SEZIONE DEL DOCUMENTO
* * *
L’Uomo di Altamura è stato scoperto nel 1993 nella grotta di Lamalunga (vicino ad Altamura in provincia di Bari). Appartiene a un uomo che precipitò 150 mila anni fa in un pozzo carsico dove morì di stenti. I primi dati che arrivano dallo studio del materiale genetico estratto dai resti fossili dell’Uomo di Altamura mostrano che fosse un Neanderthal. È il Dna più antico per un Neanderthal grazie al quale si potrà ricostruire l’evoluzione umana in Europa prima dell’arrivo dell’uomo moderno (Homo Sapiens).
Pubblicata sulla rivista Journal of Human Evolution, la ricerca è coordinata dal paleoantropologo Giorgio Manzi dell’università Sapienza di Roma e dall’antropologo David Caramelli dell’università di Firenze.
È l’unico scheletro completo di un Neanderthal mai scoperto ed è ricoperto di un rivestimento calcareo di stalattiti che lo ha protetto fino ai giorni nostri.
* * *
COMPITI DA SVOLGERE
1. Rispondi a queste domande sul testo sull'Uomo di Altamura:
(a) In che anno è stato scoperto l'Uomo di Altamura?
(b) Su quale rivista è stata pubblicata la ricerca?
(c) Di che cosa è ricoperto lo scheletro?
2. Le affermazioni seguenti concordano con il testo sull'Uomo di Altamura? Per ciascuna rispondi sì o no e cita le parole del testo che lo stabiliscono.
(a) L'uomo cadde in un pozzo carsico 150 mila anni fa.
(b) La ricerca è coordinata soltanto dall'università di Firenze.
(c) Sono stati scoperti altri scheletri completi di Neanderthal.
3. Riporta fedelmente il passo del testo sull'Uomo di Altamura che comincia con le parole "Pubblicata sulla rivista" e si ferma dopo "ai giorni nostri.".
* * *
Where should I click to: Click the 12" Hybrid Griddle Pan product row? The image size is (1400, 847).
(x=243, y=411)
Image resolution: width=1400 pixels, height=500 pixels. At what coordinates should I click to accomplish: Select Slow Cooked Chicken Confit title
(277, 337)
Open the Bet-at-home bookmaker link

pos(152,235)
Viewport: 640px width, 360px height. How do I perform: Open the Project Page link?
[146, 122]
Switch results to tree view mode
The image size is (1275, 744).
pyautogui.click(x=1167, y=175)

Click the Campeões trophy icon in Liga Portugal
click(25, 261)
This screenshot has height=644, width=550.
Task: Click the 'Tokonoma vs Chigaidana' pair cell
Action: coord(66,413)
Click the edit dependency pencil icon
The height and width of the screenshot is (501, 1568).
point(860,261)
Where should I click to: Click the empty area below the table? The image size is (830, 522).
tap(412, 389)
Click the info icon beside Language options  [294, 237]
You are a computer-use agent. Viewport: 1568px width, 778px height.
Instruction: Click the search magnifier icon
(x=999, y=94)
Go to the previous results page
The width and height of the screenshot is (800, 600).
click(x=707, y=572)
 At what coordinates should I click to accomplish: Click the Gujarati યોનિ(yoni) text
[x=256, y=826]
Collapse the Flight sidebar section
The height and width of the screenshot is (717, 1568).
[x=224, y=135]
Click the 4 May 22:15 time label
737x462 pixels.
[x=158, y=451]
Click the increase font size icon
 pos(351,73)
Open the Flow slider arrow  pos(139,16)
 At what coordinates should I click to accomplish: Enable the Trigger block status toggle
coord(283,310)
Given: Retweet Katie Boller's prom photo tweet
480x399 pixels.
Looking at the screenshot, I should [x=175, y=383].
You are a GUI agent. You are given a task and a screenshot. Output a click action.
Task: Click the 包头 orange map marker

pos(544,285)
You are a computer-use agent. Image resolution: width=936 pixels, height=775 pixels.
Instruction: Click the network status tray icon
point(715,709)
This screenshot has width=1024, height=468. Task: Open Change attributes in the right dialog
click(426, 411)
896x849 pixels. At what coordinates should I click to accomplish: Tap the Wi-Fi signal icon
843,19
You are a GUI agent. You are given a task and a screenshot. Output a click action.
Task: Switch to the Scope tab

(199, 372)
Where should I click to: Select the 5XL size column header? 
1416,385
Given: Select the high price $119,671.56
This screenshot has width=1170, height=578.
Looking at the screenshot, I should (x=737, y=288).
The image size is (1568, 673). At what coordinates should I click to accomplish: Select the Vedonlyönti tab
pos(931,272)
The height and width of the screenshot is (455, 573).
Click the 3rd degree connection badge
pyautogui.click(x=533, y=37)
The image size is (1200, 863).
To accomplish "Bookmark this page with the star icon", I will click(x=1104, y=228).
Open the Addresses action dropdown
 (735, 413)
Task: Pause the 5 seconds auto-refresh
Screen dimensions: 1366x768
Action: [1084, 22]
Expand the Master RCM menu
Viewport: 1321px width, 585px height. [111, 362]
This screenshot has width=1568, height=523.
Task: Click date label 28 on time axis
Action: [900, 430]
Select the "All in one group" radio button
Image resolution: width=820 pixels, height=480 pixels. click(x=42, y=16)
* * *
RISPOSTE AI COMPITI
1.
(a) Nel 1993.
(b) Sul Journal of Human Evolution.
(c) Di un rivestimento calcareo di stalattiti.

2.
(a) Sì: "precipitò 150 mila anni fa in un pozzo carsico dove morì di stenti".
(b) No: "coordinata dal paleoantropologo Giorgio Manzi dell’università Sapienza di Roma e dall’antropologo David Caramelli dell’università di Firenze".
(c) No: "È l’unico scheletro completo di un Neanderthal mai scoperto".

3.
Pubblicata sulla rivista Journal of Human Evolution, la ricerca è coordinata dal paleoantropologo Giorgio Manzi dell’università Sapienza di Roma e dall’antropologo David Caramelli dell’università di Firenze.
È l’unico scheletro completo di un Neanderthal mai scoperto ed è ricoperto di un rivestimento calcareo di stalattiti che lo ha protetto fino ai giorni nostri.